I’m from Russia and my partner (Pablo) is from Argentina. Our countries might seem the exact opposites – different weather, different cultures, different people. But what surprised us both as soon as we got to know each other, was how similar our backgrounds actually were. Even though Russians have a reputation of being cold and unwelcoming, after getting to know my family and friends, Pablo quickly realized that they are as warm and open as Argentinians. I’m sure any foreigner who has ever been welcomed into a Russian home, would agree.
Obviously, there are many differences between us as well. It took him over a year to stop wearing street shoes at home, and me to understand how someone could even think about doing such a thing. He even got used to drinking dozens of tea cups a day. As for me, I’m still learning to be as relaxed as he is. In Russia, especially in Moscow, we tend to struggle with workaholism – when I’m not working, I’m thinking about work.
Living in one country all your life, surrounded by people who share your background and speak the same language puts you in a bubble. It’s very difficult to step out of the values and habits that have accompanied you from the very first moment.
Learning from each other is one of the most wonderful things in a relationship. Of course, we learn something from any partner, but in an international relationship, you get a unique opportunity to dive deep into a different culture. Living in one country all your life, surrounded by people who share your background and speak the same language puts you in a bubble. It’s very difficult to step out of the values and habits that have accompanied you from the very first moment. But when you’re a curious person, like I am, you always wonder if there’s more. That’s why I moved to the Netherlands, and that’s the reason I feel so lucky to be in an international relationship. Only through immersing myself in other cultures and welcoming new languages into my everyday life, I could get myself to truly open my heart and mind.

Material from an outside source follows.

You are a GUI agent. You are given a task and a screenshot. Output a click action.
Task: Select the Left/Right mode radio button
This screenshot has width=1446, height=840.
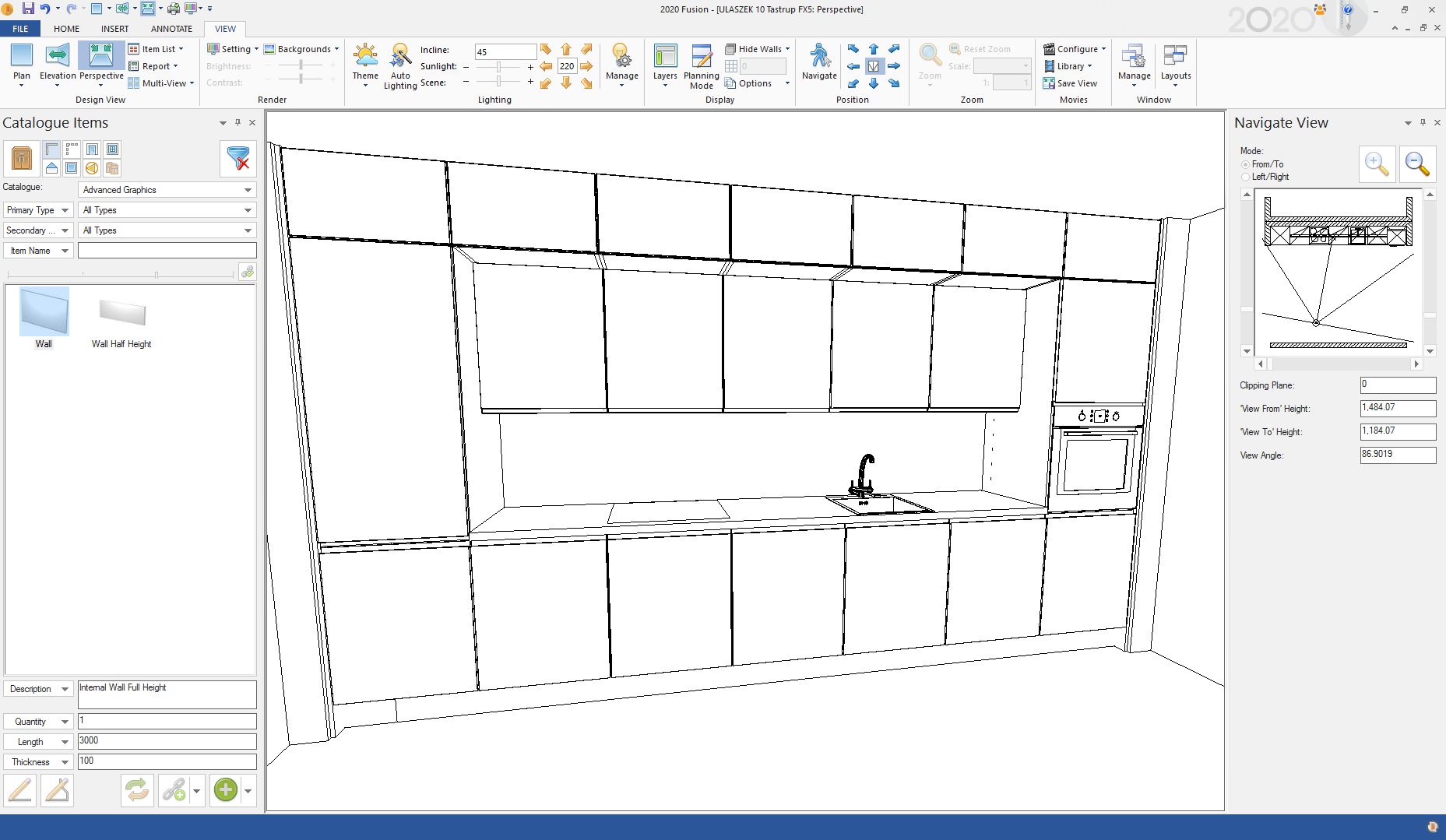[x=1245, y=177]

I asked some of my friends who are also currently in international relationships to share their experiences. While listening to their stories, I couldn’t stop smiling and hopefully so won’t you.
Michael (US) & Alla (Russia), 20 years together.
I was very excited to have Michael and Alla participating in this article, as they have such a great experience to share. They met in Russia, then lived together in Kazakhstan for a few months, and eventually moved to the US. At the time, Alla already had a daughter, so, as Michael described it, they “have had the joy of raising a multilingual, transnational daughter who moves between languages and cultures with considerable ease”.
It encourages you to explore, question, and understand yourself, your assumptions, and your values. You do have to work a little more to communicate. You have to explain more things to each other, but maybe that’s something all couples should do”.
When I asked Michael what the best things about being in an international relationship are, he wrote:
“You are living with someone brave and adventurous enough to start an entirely new life in a new country, speaking/learning a new language. Someone, who is not embedded in your own culture and history. It encourages you to explore, question, and understand yourself, your assumptions, and your values. You do have to work a little more to communicate. You have to explain more things to each other, but maybe that’s something all couples should do”.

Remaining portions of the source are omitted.